▸ Records provided:
+-------+
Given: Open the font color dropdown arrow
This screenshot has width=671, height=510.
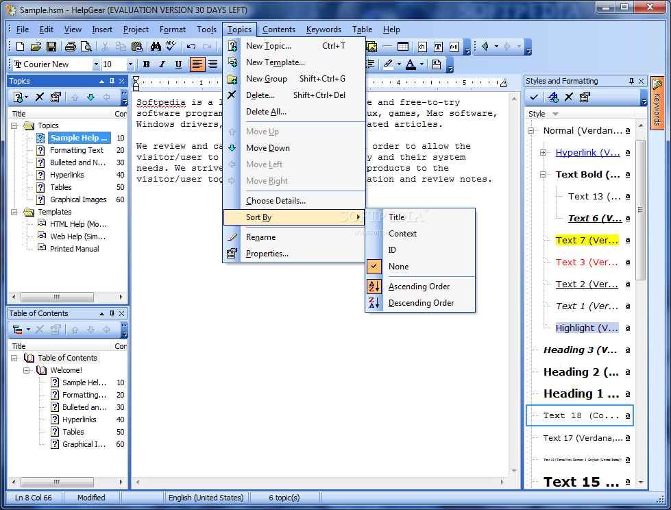Looking at the screenshot, I should [x=422, y=64].
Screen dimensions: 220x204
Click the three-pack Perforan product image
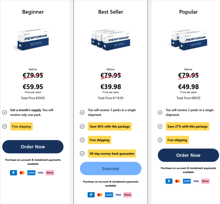pos(111,39)
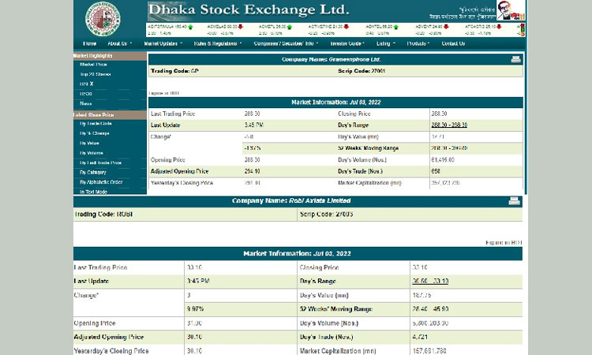592x355 pixels.
Task: Open the News sidebar link
Action: [x=85, y=103]
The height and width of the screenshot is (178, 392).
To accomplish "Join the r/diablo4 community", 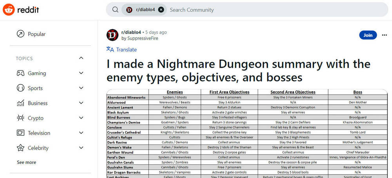I will click(x=368, y=35).
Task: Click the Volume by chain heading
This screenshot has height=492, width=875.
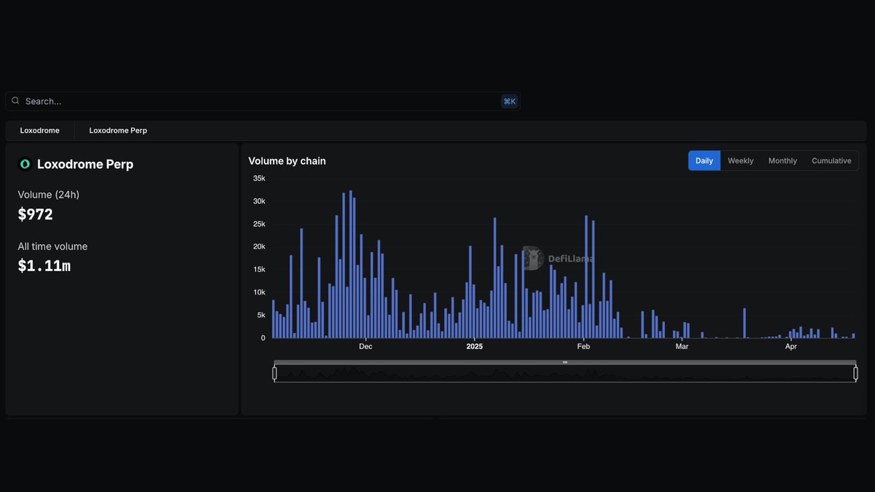Action: click(287, 160)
+-------+
▸ What the task requires: Which lines run from the one containing "Task: Click the Volume by chain heading" through the last line of the entries above? Output them exactly, both ends included, with no pictures.

▸ Expected answer:
Task: Click the Volume by chain heading
This screenshot has height=492, width=875.
Action: click(287, 160)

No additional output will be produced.